Can you believe how cheap this is?
I wasn't here to walk in the footsteps of Julia, I was here for pizza. A pizza that has been made in Naples in the same location since 1930, but has a heritage stretching back to 1870. This is also a pizza that I have been reminded about for more than five years thanks to an earlier visit to Da Michele by Mr B with his sister, but sans moi. "Oh this pizza isn't as good as the one in Naples", he would say. "The crust isn't the same", he would moan. Seriously, a Da Michele pizza creates an incredibly lasting food memory. They almost become part of your food DNA.

You see, this is partly, because Da Michele is simplicity itself. They cook just two types of pizza. The margherita (topped with tomato sauce, mozzarella, basil) and the marinara (tomato sauce, sliced garlic, oregano and oil). Actually there is one other option - double mozzarella on a 'maxi' margherita. You gotta respect an establishment that focuses on just two products.

On our visits to Da Michele, and there were two in four days for which we travelled 75 minutes in each direction on chaotic Italian trains, we ordered medium versions of both types of pizza, a snip at Euro4.50 each. The core ingredient is the deeply flavoured sauce, made from sun-ripened San Marzano tomatoes grown on the fertile soil of nearby Mount Vesuvius. You could practically taste the sunshine in this sauce and if you ever needed an argument for provenance it is smiling up at you. The marinara was delicious with its scattering of dried oregano, the chunky slivers of chopped fresh garlic and swirl of olive oil. The margherita, with its mozzarella and small sprig of basil was a standout. The sparseness of ingredients serves to highlight the quality of each.
The pizza oven at Da Michele
But these toppings would be nothing without the wonderfully elastic crust which somehow achieves the simultaneous qualities of being not too crispy and not too chewy. This is thanks to the slow leavening of the dough and the wood burning oven which takes pride of place in the open dining area. It throws off a decent heat if you happen to get close to it. The oven crackles and slightly chars the edges of the pizza giving it texture and flavour.
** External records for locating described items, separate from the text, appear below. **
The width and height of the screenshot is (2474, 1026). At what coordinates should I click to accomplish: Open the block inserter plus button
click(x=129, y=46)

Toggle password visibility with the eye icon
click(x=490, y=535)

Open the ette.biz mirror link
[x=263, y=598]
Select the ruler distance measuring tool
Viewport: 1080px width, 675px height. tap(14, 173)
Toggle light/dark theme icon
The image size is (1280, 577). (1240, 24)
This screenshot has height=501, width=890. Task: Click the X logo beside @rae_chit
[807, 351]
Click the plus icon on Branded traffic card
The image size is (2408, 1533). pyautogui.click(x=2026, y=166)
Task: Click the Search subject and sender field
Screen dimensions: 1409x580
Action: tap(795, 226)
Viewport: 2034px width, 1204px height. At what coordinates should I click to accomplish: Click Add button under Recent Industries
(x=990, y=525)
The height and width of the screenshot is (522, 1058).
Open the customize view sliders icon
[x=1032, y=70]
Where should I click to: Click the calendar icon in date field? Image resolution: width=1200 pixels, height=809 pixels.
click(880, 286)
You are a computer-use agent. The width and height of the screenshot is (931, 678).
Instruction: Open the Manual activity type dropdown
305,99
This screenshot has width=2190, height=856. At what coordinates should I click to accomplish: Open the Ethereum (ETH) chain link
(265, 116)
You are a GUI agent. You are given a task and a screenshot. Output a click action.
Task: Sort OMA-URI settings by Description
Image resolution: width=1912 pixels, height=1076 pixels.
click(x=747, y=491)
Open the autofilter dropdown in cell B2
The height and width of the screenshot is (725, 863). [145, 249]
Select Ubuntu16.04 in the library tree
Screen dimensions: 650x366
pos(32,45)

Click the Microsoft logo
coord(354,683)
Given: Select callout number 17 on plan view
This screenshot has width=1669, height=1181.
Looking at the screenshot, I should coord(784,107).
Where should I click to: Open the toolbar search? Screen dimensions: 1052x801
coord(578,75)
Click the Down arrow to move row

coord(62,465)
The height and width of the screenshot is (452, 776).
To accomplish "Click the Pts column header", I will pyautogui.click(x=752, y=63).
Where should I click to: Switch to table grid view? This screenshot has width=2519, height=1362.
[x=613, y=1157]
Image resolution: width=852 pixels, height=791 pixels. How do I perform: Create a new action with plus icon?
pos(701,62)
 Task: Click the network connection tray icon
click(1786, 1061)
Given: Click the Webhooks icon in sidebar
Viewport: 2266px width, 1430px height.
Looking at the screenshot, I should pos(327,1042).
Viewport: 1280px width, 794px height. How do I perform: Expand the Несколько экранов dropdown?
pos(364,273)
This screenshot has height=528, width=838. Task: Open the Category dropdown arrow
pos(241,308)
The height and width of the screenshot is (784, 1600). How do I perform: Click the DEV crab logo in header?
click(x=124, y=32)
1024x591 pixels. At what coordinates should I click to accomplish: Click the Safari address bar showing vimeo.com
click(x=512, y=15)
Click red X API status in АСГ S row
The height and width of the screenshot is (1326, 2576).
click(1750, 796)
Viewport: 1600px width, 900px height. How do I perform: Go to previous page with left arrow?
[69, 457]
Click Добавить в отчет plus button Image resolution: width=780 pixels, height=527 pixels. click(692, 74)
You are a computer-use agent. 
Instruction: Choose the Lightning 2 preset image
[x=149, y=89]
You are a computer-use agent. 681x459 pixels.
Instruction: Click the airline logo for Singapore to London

As for eating it, the elderly Italian gents we shared a table with both ate their pizza by folding it in half, calzone style, before diving in with cutlery. I noticed that all the animated talk between the two, including the five minute ordeal of ordering (I mean there are just two choices here!), ceased the minute they started to eat. That's what this pizza does - it even silences an Italian.
The queue at Da Michele

To experience Da Michele, make sure to grab a ticket from the front desk and wait patiently. It helps to know a little Italian numeracy too so that you don't miss your turn being called. We arrived at around 2.30pm and waited about half an hour for our table. This isn't a place that encourages you to linger either and you'll have eager diners hovering over you soon after your last bite, no matter how hard you try to make it last.

So is this the best pizza in Naples, and ergo the world? Well I didn't try any competitors in Naples so I won't claim its divinity just yet, but it sure ranks as the best I've eaten. It certainly beats this abomination too. Sadly, all future pizza will be compared to this and most likely be found wanting. My only problem now is that if I want to eat pizza this good I'm going to have to hop a flight back to Italy.